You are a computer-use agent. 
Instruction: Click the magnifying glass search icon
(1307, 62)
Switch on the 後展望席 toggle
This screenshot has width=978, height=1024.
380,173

_____

**WHAT YOU SHOULD DO**
Having found the line with "Instruction: Click the", transcribe it and each line after it to the end of the entries, with no other lines.

**EXERCISE RESULT**
Instruction: Click the magnifying glass search icon
(1307, 62)
Switch on the 後展望席 toggle
This screenshot has width=978, height=1024.
380,173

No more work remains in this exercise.